The canonical binding sites to which or contribute are highl

The canonical TMC647055 Choline salt receptor to which α2, α3, or α5 contribute are highly similar. Therefore, differences in ligand affinity will not be large even if a ligand makes optimal use of the small differences in the pockets. As a possible alternative approach to achieve separation of compound effects, ligands with similar binding affinity but different allosteric effects at different receptor subtypes (functionally selective ligands) would be desirable. Ideally, a functionally selective ligand should bind silently (antagonist-like) at all subtypes except for one, where it should exert positive or negative modulatory effects. While this concept has led to some promising results 65, 66, it remains to be explored whether ‘silent’ binding is indeed physiologically silent and will not lead to unwanted long-term adaptive changes in the nervous system. Moreover, structure-guided development of such ligands is made difficult for two reasons: (i) functional assays are much more time-consuming than binding assays, and (ii) structures of the benzodiazepine binding site in the apo- and the positively allosteric stimulated states are not known.
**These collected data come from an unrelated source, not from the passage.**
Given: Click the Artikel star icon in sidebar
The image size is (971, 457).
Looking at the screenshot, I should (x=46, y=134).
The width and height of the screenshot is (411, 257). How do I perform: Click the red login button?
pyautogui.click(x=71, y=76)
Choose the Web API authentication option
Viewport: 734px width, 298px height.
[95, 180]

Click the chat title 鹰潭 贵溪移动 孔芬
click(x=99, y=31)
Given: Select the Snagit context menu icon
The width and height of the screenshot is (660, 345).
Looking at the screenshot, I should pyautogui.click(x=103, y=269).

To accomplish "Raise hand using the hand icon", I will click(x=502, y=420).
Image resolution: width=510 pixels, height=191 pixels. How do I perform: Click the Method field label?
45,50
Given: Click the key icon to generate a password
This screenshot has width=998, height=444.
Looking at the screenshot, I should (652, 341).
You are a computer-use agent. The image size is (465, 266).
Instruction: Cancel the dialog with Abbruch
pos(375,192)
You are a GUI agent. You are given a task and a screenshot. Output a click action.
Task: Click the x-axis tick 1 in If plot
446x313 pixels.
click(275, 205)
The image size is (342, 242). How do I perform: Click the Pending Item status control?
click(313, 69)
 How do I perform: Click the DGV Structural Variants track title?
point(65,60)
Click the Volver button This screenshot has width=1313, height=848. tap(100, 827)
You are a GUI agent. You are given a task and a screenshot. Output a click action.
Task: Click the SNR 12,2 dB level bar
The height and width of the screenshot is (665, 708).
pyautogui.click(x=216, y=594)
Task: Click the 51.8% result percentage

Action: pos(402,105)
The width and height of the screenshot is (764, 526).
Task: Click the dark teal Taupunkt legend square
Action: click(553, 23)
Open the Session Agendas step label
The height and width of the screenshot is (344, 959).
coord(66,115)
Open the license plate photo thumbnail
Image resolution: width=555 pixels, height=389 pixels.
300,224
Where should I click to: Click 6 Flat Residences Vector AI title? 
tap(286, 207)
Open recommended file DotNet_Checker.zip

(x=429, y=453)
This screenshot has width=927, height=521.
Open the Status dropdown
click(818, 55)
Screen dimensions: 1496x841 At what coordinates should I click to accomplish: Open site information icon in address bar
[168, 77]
Non-Canonical Binding Sites May Be Interesting Targets As outlined above, in addition to the high-affinity site for benzodiazepines, several non-canonical sites are present at subunit interfaces and in the transmembrane part of the receptor. Owing to the high similarity, for example between γ2 and γ3, or between α2 and α3, their high-affinity benzodiazepine binding sites are not suitable for reliable selective targeting, nor for binding or functional selectivity. The use of other allosteric binding sites might be a valuable alternative. For the extracellular α+/β− binding sites, β1-selective ligands with potency in the nM range have already been reported [40]. The sites in the transmembrane domains generally are less well suited for subtype-selective ligands owing to the much higher sequence and structural conservation in this part of the subunits [33]. However, some specific subunits do feature unique pocket segments in this group of allosteric binding sites. For example, the α2 and α3 subunits, that have nearly identical extracellular plus sides (thus leading to very similar high-affinity benzodiazepine pharmacology), contain distinct M3 and M4 transmembrane segments [33] that can potentially be targeted individually by appropriate ligands. So far, limited data (which are restricted to diazepam) make it difficult to predict in detail drug action via the non-canonical sites. Mice carrying a point mutation that renders the canonical binding site diazepam-insensitive in all four DS α subunits were studied [4]. These mice were protected from diazepam-induced muscle relaxation and motor impairment. These mice showed, under treatment, reduced locomotor activity that was relatively prominent at higher doses. This indicates that at least part of this residual response to diazepam could be mediated by non-canonical sites. It should be noted that minor effects may easily be missed in behavioral experiments.
Concluding Remarks Third, rational design of drugs with better-defined subtype profiles is urgently needed. While an enormous number of small molecules from ∼100 chemotypes have been identified as ligands of the canonical benzodiazepine binding sites, for the majority of them the subtype profiles are only partially known. In days of high-throughput and big data science, a structured repository and standardized protocols for the determination of full electrophysiological characterization of compound effects on a large panel of receptor isoforms and their respective benzodiazepine binding sites should be feasible. Such data would then assist in identifying the most promising compounds for subsequent lead optimization to obtain ligands with novel or improved subtype preferences. methods of drug discovery such as structure-based pharmacophore screening of libraries, augmented with experimental data [38], would further accelerate the development from lead compounds to useful research tools or even novel therapeutic drugs.